- _Source_:
begin

Here are a few thoughts from the point of view of a very tiny minority. I was practically forced to make a Facebook account by a female friend, otherwise I wouldn't have bothered, and I have no Twitter account and don't plan on creating one. I hate social media with a passion. I hate what they have done to people and how they have changed the way they prefer to receive and process information. I hate the fact that people take pictures of themselves when they are having fun, just so they can post them on their facebook page the next day and be rewarded with many "xD"s. Now, regarding reviews...

Imagine reviews as a fine dish of sea bass in a gourmet restaurant. In comparison, social media feedback is a pile of fish bones. If presented with both, a kitty might go for the fish bones, eat until it is full and completely ignore the sea bass, because the bones are closer and it cannot appreciate the subtleties of the gourmet dish. If a person does that however, it's worrying to say the least.

Every reviewer worth his/her salt knows that writing a good review of a work of art is a lesser form of art in itself. They need to back up their claims, make it interesting to read, include all the information that the reader may be looking for and generally treat it with the respect that it deserves. Every good review on something that interests you should offer a little bit of satisfaction of its own.

end

- _Information supplied_:
begin

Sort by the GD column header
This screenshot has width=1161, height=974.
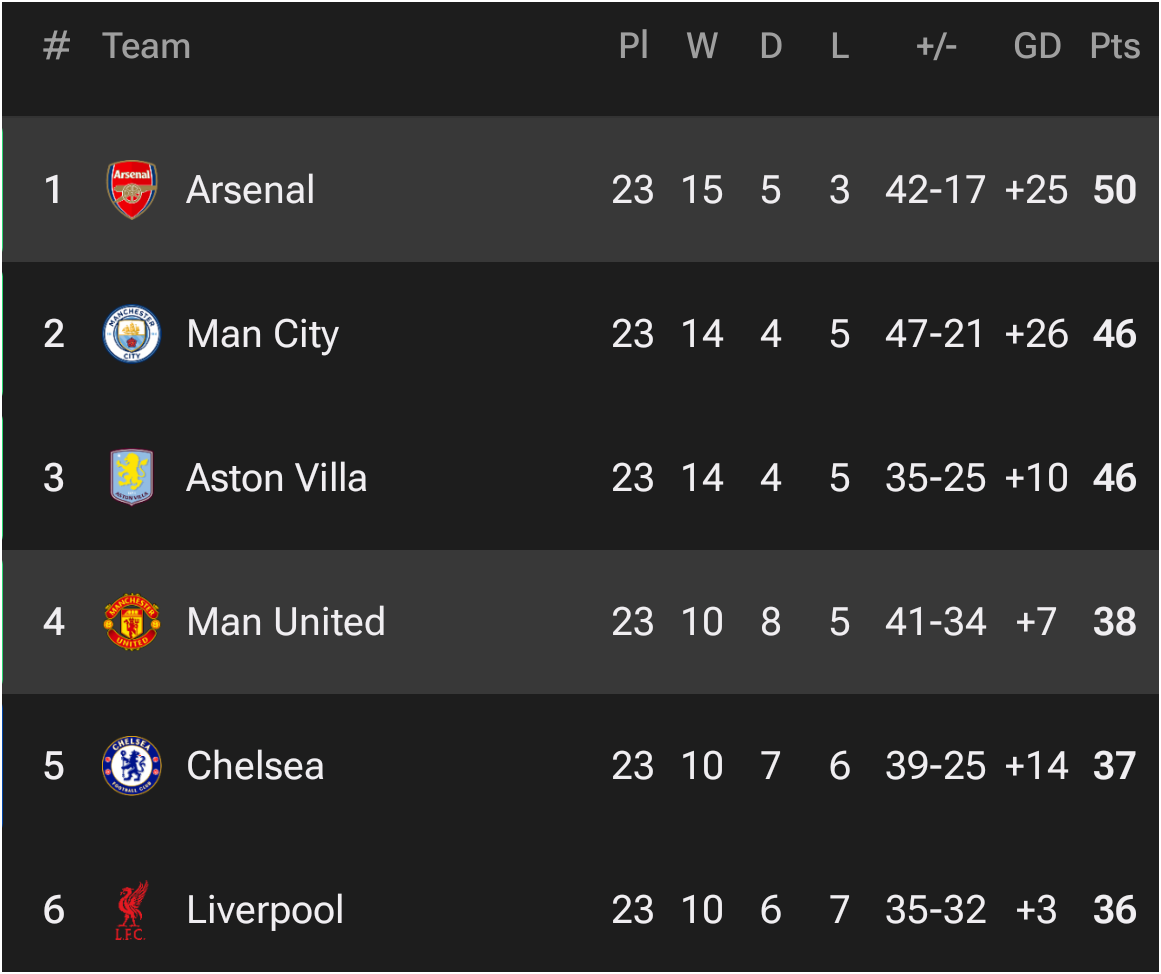(x=1037, y=46)
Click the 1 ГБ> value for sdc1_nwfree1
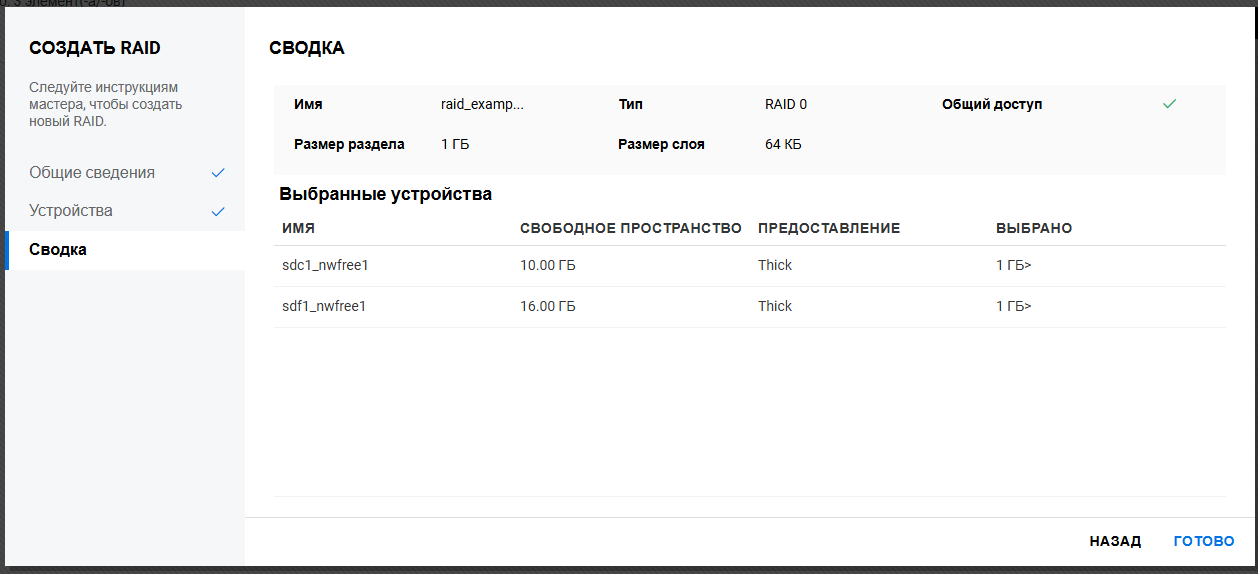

end

- _Task list_:
(A) Revise the piece on social media and reviews by copying out everything from "Here are a few" down to "Now, regarding reviews..." and putting "Instagram account" wherever "Twitter account" appears.
(B) According to the piece on social media and reviews, why might a kitty choose the fish bones and ignore the sea bass?
(C) Decide whether each statement agrees with the piece on social media and reviews. Answer yes or no, and quote the words that decide it.
(i) The writer has a Twitter account.
(ii) The writer made a Facebook account because a female friend pushed for it.
(iii) Writing a good review of a work of art is described as a lesser form of art.

- _Final answers_:
(A)
Here are a few thoughts from the point of view of a very tiny minority. I was practically forced to make a Facebook account by a female friend, otherwise I wouldn't have bothered, and I have no Instagram account and don't plan on creating one. I hate social media with a passion. I hate what they have done to people and how they have changed the way they prefer to receive and process information. I hate the fact that people take pictures of themselves when they are having fun, just so they can post them on their facebook page the next day and be rewarded with many "xD"s. Now, regarding reviews...

(B) The bones are closer, and the kitty cannot appreciate the subtleties of the gourmet dish.

(C)
(i) No: "I have no Twitter account and don't plan on creating one."
(ii) Yes: "I was practically forced to make a Facebook account by a female friend."
(iii) Yes: "writing a good review of a work of art is a lesser form of art in itself."